The rule is the first major output of a White House review that began after an executive order on agricultural labor issued Jan. 9, the economists said. That order directed the two departments to align immigration enforcement with wage policy and to complete a final regulation within 45 days, a deadline the administration will meet by two days, the sources said.
Sources and Scope
The two Labor Department economists, who spoke on condition of anonymity because they were not authorized to discuss the final rule, said the regulation grew out of a December 2025 review ordered by the White House Domestic Policy Council. A trade association official who was briefed on the draft last week said the rule would apply to all employers seeking H-2A visas for crop harvesting, dairy operations, and livestock work in fiscal year 2026.
The trade association official said the regulation would cover roughly 320,000 H-2A positions certified in fiscal year 2025, with the largest concentrations in California, Florida, Washington, Georgia, and North Carolina. The official requested anonymity to discuss private conversations with USDA staff.
A small-business owner in the sector, who runs a 40-acre strawberry operation in Oxnard, California, said a county farm bureau representative told him on Friday to expect the announcement on Tuesday and to prepare for a payroll increase of about $780 per worker per month during the spring harvest. The grower said he employs 22 H-2A workers during peak season and had not budgeted for the wage jump.
The trade association official said growers were especially concerned about the recruitment requirement, which would force farmers to document every U.S. applicant who responds to a state job listing and to justify any rejection in writing. The official said the requirement could add two to three weeks to an already tight planting and harvesting calendar.
Economic and Enforcement Mechanism
The rule's recruitment requirement will obligate employers to list openings with state workforce agencies for at least 21 days before filing H-2A petitions with U.S. Citizenship and Immigration Services, the economists said. Employers must document any U.S. applicants and explain rejections on a new Labor Department form, ETA-9142B-CR, which will be required starting March 15.
The wage increase will be tied to the USDA Farm Labor Survey rather than the current Adverse Effect Wage Rate formula, the sources said. The new benchmark would set the hourly floor at $16.37 nationally, though individual states would see rates ranging from $14.90 in the Southeast to $18.55 in the Pacific Northwest, according to a cost table circulated to USDA field offices.

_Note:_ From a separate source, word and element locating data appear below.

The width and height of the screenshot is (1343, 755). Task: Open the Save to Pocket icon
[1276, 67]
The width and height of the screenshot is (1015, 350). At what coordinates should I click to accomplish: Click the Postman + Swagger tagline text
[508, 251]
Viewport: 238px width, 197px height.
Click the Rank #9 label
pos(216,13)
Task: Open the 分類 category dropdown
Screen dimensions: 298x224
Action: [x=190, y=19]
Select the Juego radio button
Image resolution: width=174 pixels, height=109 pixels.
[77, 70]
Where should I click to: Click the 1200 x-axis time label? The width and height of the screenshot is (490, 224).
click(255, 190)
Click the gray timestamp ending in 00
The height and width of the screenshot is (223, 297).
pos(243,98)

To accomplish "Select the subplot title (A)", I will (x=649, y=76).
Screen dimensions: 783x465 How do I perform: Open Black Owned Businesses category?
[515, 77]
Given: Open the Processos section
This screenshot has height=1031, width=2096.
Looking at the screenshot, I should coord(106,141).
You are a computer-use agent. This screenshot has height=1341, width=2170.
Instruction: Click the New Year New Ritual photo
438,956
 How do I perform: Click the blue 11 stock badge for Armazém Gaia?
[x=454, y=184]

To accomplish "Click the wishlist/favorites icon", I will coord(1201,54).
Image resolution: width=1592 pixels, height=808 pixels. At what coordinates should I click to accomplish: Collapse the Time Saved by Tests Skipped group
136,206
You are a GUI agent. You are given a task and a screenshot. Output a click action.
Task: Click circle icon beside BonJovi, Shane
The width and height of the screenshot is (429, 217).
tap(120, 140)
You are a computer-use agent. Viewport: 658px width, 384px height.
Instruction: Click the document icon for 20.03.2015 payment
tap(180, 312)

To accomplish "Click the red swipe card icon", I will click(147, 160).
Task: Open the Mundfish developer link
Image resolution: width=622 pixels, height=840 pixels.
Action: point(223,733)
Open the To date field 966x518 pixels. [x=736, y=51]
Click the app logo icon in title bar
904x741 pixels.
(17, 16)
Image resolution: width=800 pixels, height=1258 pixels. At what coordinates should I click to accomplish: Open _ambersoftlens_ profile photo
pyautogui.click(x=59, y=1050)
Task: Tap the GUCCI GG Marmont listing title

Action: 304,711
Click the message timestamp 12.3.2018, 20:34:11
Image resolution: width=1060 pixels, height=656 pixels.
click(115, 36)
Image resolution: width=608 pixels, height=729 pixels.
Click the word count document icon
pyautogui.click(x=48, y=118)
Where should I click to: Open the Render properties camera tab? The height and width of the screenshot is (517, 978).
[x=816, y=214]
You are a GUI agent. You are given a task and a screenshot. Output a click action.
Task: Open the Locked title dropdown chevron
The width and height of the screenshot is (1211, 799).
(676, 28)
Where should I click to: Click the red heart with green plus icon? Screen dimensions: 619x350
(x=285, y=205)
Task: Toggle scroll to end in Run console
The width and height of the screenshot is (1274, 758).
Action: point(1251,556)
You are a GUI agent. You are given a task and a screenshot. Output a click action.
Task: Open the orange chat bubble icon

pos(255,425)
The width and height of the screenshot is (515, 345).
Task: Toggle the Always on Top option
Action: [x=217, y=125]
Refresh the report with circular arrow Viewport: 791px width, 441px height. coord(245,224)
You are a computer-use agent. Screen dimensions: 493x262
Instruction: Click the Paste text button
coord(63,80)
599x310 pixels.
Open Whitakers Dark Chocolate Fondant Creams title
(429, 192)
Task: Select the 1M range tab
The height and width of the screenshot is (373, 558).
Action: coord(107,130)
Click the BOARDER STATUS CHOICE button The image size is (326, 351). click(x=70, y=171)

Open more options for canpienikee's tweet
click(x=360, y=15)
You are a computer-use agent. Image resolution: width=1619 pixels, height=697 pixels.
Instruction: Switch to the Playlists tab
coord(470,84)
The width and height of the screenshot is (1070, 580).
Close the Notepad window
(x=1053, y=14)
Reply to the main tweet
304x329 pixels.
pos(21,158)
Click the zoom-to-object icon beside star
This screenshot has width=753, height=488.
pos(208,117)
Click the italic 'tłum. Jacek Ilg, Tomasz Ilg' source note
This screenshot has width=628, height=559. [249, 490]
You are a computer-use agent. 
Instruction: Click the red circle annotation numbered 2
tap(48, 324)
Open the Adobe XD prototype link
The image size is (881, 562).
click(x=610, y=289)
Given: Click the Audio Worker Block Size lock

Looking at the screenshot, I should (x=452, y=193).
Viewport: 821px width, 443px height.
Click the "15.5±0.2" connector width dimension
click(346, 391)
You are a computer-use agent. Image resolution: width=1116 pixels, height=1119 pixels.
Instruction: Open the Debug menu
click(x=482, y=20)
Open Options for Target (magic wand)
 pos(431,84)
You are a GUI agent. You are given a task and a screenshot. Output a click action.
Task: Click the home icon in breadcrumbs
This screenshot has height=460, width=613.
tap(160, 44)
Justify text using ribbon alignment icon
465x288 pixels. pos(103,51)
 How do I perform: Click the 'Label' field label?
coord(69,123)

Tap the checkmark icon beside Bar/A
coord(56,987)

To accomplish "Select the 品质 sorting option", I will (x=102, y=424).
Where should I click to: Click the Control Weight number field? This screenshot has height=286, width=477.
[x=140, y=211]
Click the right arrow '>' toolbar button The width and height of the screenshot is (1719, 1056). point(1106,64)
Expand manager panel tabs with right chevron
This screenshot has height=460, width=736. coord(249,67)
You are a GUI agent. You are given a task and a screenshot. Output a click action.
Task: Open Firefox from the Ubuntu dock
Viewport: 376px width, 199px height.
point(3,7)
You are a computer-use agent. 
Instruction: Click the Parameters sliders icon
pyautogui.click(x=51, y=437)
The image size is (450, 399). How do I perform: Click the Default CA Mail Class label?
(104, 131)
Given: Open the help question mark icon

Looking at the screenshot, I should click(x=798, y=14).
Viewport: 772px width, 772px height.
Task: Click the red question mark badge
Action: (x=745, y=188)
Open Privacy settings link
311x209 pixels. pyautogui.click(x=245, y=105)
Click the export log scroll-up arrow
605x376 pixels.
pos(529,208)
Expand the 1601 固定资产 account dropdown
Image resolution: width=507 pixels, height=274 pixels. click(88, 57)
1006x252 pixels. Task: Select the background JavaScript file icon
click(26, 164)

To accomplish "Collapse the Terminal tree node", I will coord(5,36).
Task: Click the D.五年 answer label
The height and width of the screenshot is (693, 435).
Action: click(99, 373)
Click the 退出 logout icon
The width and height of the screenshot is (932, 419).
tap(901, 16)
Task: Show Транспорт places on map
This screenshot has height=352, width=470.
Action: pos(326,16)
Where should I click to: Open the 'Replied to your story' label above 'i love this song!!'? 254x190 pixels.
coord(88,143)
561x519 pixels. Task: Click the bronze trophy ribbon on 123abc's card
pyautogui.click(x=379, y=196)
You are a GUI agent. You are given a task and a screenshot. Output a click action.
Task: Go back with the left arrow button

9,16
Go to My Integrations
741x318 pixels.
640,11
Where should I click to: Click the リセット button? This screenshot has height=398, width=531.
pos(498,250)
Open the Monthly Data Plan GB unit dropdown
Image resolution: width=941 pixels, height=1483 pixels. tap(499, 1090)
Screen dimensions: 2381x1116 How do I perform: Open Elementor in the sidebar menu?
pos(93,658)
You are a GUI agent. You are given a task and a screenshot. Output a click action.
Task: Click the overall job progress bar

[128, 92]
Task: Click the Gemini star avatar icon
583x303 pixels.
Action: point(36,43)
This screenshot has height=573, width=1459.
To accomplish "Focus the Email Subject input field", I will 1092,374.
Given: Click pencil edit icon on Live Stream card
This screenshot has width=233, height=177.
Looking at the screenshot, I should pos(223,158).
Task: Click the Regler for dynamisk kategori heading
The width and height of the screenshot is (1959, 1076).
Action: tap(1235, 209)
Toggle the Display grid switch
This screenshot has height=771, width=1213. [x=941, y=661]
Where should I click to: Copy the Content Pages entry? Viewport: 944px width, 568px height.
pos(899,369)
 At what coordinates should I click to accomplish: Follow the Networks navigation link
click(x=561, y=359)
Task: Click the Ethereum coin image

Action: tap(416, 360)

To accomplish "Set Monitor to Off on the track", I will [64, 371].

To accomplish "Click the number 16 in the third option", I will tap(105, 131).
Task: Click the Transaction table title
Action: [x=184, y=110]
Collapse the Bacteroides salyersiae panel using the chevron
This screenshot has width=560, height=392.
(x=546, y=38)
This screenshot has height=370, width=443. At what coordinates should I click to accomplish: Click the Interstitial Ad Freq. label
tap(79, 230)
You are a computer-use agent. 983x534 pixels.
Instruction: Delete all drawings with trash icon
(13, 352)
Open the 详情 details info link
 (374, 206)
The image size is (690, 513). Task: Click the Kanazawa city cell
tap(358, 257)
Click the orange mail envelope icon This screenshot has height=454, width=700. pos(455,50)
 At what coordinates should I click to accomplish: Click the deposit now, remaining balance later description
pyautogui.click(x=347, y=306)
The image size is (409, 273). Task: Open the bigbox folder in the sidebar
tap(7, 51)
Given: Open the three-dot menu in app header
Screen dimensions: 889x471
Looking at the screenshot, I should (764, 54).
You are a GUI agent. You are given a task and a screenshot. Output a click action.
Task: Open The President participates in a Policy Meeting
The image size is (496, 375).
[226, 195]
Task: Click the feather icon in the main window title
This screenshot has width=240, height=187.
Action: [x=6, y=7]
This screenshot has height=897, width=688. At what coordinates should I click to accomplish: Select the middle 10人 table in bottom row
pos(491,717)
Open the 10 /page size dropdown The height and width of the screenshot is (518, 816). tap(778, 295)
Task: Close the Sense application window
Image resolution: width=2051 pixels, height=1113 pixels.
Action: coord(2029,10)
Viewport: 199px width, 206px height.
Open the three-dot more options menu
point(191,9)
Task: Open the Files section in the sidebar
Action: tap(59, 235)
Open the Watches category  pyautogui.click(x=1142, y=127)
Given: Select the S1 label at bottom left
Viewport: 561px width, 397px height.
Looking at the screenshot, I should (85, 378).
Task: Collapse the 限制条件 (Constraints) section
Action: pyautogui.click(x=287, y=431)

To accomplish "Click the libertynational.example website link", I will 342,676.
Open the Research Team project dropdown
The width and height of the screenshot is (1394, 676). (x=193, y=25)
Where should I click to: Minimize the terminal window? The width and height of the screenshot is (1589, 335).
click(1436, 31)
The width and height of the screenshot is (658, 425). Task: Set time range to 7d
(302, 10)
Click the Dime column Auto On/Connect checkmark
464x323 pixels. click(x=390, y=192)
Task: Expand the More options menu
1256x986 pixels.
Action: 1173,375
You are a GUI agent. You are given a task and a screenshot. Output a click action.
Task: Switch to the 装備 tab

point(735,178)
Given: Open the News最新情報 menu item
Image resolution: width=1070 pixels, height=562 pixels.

Violations of the recruitment requirement would trigger fines of $1,540 per affected worker for first-time offenders and potential debarment from the H-2A program for repeat violators, the Labor Department economists said. The rule directs the department's Wage and Hour Division to conduct at least 1,200 targeted audits between April 1 and Sept. 30, 2026, the sources said.
The economists said the rule also directs the USDA Economic Research Service to publish a monthly tracker of farm wage costs beginning March 3, a data product the administration hopes will justify the policy to Congress and to the public. The tracker will report average hourly earnings by crop category and by state, the sources said.
Funding for the audits would come from existing Labor Department appropriations, with no supplemental request expected before the fiscal 2027 budget proposal in March, the economists said. The administration estimates the rule will cost employers $1.2 billion in the first full year but will raise net farm worker earnings by roughly the same amount, the sources said.
What to Watch Over the Next 72 Hours
The announcement will set up a confrontation with agricultural trade groups and immigrant worker advocates. A coalition of growers' associations is preparing a lawsuit to file in the U.S. District Court for the Eastern District of California as early as Feb. 27, the trade association official said. House Agriculture Committee staff have scheduled a briefing for March 2 to examine the rule's effect on food prices, two congressional aides familiar with the plan said.
White House officials expect the rule to dominate the president's schedule before his trip to Phoenix on Feb. 28, the sources said. Watch for a Labor Department technical guidance memo expected late on Feb. 25, USDA regional webinars beginning Feb. 26, and potential Senate floor debate on a disapproval resolution the week of March 2.
The Alamo Post will continue to follow the rollout, the legal challenge, and congressional reaction as the administration moves to implement one of its most significant immigration and labor regulations of the second term.